> [WHAT IS NEEDED] Begin at the line that contains "the 投票系统 box" and stop after the line that contains "point(518,292)". Write out every line in that span again, rescaling each answer coordinate by 1.65 and rounding it to a whole number with halves rounded up, and leave all other text in those lines unchanged.
[Begin RECORDED DATA]
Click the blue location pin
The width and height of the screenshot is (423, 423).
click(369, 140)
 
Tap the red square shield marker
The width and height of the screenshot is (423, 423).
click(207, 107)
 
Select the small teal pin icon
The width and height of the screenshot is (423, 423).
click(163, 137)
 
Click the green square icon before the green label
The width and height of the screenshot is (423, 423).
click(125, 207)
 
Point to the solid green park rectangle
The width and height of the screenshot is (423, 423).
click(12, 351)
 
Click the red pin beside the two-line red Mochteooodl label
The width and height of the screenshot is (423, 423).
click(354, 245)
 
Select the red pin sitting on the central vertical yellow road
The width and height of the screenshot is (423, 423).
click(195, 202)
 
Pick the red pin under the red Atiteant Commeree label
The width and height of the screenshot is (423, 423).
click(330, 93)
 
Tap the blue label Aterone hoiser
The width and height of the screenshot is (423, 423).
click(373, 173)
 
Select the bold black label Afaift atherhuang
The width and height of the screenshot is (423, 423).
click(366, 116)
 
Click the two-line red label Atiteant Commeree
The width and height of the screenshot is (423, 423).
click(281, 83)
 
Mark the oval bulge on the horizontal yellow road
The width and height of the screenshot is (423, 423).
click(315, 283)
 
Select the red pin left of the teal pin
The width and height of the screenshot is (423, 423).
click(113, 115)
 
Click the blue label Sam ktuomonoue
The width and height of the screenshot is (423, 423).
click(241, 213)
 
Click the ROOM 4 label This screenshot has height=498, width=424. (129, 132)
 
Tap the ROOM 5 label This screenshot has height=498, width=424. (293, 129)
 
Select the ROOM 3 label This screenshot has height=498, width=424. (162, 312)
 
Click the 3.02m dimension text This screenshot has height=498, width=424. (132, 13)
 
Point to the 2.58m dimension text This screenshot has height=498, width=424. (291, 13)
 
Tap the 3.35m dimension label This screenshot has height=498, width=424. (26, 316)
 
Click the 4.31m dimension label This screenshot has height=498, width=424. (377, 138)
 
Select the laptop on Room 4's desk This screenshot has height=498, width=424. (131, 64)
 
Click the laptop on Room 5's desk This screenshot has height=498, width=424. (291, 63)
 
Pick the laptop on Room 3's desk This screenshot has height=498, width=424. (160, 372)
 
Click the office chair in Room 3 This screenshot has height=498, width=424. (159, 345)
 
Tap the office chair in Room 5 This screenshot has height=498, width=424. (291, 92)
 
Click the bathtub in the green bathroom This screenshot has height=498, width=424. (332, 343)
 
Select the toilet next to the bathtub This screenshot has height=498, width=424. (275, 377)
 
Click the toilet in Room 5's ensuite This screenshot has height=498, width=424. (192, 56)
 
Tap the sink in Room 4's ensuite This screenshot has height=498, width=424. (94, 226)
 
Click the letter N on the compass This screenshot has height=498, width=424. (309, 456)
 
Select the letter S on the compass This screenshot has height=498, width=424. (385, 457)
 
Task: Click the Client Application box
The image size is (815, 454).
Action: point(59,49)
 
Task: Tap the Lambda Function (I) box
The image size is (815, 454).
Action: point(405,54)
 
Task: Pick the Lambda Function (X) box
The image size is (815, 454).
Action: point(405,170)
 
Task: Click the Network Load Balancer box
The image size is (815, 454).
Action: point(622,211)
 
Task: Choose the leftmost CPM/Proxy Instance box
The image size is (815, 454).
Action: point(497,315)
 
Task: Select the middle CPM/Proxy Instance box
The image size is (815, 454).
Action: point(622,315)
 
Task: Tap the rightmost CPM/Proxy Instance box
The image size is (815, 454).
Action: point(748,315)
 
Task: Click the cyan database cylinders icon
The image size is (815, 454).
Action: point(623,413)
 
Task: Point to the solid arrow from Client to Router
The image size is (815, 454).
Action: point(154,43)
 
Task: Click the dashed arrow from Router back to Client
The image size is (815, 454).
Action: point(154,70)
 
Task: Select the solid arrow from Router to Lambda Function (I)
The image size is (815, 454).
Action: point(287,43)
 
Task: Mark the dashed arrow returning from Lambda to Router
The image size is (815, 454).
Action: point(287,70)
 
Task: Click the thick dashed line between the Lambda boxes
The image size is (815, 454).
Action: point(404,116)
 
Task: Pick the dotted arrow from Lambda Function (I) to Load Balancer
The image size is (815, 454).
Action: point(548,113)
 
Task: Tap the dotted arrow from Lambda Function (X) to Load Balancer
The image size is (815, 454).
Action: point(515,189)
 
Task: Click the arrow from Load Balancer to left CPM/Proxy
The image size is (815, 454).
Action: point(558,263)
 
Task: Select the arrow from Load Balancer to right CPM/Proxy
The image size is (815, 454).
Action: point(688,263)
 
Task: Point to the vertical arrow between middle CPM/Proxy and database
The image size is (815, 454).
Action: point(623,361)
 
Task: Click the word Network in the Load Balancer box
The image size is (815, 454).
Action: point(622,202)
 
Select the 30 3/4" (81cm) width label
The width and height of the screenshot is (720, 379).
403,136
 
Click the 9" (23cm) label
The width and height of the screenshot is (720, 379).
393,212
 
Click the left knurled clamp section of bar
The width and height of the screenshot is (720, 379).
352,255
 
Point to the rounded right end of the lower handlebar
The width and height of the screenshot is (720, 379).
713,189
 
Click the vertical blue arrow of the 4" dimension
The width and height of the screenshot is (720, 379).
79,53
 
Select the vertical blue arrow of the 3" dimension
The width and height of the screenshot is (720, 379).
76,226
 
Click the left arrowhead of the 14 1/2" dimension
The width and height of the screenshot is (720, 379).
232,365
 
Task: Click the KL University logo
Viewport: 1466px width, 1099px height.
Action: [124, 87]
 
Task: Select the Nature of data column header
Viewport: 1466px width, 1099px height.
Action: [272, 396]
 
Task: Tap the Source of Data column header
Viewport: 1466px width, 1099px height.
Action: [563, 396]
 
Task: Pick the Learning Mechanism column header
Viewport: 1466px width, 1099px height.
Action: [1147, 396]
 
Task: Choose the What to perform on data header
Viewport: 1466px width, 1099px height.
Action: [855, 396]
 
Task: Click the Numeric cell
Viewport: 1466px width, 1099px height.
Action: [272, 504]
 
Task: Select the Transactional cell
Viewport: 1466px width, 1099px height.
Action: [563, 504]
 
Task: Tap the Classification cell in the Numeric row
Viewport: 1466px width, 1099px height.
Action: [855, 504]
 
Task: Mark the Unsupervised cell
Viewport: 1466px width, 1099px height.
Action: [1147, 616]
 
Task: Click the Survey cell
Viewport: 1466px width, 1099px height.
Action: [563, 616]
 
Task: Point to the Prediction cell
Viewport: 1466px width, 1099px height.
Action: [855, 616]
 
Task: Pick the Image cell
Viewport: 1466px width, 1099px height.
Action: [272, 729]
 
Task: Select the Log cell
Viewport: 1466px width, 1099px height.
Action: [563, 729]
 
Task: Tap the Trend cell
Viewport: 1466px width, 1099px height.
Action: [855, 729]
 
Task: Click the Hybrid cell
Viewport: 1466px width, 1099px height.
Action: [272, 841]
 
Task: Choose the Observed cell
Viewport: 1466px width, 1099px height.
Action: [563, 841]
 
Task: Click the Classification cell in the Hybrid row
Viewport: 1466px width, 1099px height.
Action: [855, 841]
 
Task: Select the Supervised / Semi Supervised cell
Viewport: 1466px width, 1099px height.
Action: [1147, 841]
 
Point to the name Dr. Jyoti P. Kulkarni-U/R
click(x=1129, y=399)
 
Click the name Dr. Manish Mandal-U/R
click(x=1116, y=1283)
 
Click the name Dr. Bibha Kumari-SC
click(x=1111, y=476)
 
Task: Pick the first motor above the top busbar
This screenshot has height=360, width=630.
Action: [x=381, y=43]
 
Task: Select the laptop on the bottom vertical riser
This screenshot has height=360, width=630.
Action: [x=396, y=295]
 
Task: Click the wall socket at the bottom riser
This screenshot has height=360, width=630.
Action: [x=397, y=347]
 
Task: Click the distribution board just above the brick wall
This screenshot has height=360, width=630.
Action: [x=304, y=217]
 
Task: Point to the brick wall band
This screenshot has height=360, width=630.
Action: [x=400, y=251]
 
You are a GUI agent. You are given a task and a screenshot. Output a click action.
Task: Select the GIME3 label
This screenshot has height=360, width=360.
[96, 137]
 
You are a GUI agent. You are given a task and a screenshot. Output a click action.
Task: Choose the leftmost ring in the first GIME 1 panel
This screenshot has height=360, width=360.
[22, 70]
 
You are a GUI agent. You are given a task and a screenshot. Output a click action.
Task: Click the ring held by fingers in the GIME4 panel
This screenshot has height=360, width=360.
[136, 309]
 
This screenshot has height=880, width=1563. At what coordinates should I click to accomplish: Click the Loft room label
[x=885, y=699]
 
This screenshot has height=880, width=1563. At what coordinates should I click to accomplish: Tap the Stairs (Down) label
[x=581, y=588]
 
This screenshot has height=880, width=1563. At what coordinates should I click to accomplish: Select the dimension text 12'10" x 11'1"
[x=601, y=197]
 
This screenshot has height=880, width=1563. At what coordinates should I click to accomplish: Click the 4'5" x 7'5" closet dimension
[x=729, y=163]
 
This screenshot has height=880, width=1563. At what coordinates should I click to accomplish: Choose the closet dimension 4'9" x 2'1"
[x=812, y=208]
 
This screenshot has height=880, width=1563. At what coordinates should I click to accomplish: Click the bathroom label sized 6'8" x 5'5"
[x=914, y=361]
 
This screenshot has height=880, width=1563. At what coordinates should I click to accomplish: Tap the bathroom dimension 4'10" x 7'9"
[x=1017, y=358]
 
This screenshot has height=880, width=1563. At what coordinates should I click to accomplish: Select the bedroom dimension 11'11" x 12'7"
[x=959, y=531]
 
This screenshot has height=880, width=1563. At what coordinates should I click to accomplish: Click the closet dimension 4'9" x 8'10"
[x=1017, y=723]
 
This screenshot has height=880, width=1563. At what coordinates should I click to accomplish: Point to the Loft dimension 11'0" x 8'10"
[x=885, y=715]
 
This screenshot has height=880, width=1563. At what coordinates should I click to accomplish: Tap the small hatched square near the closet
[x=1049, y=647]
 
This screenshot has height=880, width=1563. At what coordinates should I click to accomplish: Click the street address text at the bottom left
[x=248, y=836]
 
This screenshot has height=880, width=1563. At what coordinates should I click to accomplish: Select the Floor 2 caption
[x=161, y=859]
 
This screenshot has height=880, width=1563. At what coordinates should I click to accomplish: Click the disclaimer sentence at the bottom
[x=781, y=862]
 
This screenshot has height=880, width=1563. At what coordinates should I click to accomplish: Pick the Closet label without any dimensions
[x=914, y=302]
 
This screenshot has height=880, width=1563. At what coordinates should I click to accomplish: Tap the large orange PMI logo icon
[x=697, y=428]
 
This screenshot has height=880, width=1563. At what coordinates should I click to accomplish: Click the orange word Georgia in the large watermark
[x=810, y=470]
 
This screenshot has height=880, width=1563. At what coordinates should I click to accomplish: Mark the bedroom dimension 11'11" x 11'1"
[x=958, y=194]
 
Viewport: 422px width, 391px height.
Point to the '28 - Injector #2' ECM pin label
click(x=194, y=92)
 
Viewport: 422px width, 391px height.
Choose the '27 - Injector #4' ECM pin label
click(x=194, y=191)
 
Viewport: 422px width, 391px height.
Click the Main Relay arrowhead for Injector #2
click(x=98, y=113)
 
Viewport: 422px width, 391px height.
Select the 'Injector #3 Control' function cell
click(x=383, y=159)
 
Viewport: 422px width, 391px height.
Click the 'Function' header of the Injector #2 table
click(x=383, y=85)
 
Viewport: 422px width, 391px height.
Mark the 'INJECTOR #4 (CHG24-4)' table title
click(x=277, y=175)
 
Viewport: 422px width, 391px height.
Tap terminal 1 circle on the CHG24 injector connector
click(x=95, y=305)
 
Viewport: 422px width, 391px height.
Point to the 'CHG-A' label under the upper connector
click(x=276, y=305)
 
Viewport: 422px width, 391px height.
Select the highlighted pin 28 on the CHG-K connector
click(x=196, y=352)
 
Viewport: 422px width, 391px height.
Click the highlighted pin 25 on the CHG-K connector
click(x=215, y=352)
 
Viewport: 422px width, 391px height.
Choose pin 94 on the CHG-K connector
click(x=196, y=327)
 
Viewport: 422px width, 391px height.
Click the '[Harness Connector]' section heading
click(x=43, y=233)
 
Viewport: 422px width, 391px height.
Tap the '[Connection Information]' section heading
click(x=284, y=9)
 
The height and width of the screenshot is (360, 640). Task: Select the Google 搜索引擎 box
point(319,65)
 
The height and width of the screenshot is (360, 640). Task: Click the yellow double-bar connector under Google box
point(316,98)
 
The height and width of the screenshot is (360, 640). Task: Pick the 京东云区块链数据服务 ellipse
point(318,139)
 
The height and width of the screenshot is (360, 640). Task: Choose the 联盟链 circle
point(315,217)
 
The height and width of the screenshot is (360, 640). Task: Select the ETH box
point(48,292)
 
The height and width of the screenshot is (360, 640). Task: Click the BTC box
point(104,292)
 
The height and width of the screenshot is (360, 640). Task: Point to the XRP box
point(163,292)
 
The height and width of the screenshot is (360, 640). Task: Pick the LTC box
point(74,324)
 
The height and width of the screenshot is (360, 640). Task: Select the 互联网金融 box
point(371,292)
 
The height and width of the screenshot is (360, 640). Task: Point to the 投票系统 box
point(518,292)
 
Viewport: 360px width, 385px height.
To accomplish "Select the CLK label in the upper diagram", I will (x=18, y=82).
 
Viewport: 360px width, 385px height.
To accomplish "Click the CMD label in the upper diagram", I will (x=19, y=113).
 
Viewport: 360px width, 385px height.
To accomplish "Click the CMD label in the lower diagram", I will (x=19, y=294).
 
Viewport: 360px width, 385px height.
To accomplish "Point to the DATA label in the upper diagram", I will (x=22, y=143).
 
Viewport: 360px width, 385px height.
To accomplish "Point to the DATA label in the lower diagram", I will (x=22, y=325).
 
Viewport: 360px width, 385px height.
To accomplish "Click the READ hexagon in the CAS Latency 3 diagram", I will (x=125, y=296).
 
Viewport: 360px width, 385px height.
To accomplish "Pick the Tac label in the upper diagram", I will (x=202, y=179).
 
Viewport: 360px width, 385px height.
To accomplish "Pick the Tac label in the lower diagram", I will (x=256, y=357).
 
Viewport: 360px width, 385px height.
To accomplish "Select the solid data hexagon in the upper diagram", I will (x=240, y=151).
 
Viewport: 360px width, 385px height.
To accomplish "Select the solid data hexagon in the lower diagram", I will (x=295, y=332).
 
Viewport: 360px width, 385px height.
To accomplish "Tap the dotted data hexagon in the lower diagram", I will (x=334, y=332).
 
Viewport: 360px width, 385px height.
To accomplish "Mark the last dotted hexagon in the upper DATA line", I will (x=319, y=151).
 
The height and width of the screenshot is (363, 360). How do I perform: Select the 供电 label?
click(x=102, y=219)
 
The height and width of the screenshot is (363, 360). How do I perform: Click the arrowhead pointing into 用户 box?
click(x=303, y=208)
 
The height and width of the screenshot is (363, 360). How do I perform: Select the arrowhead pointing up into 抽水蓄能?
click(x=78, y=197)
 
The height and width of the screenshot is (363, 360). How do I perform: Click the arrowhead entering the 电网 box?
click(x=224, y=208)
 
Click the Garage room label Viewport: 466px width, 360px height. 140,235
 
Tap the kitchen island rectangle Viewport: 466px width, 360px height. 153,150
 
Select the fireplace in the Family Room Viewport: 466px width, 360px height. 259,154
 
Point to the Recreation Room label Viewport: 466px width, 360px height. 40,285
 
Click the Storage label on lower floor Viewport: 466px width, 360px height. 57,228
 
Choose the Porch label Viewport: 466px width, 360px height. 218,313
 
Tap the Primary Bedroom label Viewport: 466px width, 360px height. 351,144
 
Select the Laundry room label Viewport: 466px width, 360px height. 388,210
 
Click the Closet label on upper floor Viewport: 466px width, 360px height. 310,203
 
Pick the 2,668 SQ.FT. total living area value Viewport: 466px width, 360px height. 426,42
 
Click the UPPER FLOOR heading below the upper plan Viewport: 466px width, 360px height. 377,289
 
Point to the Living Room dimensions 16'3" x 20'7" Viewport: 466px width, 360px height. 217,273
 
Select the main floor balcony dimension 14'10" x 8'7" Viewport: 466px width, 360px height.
[End RECORDED DATA]
> [THE COMPLETED TASK]
The height and width of the screenshot is (360, 640). Task: Point to the 投票系统 box
point(855,482)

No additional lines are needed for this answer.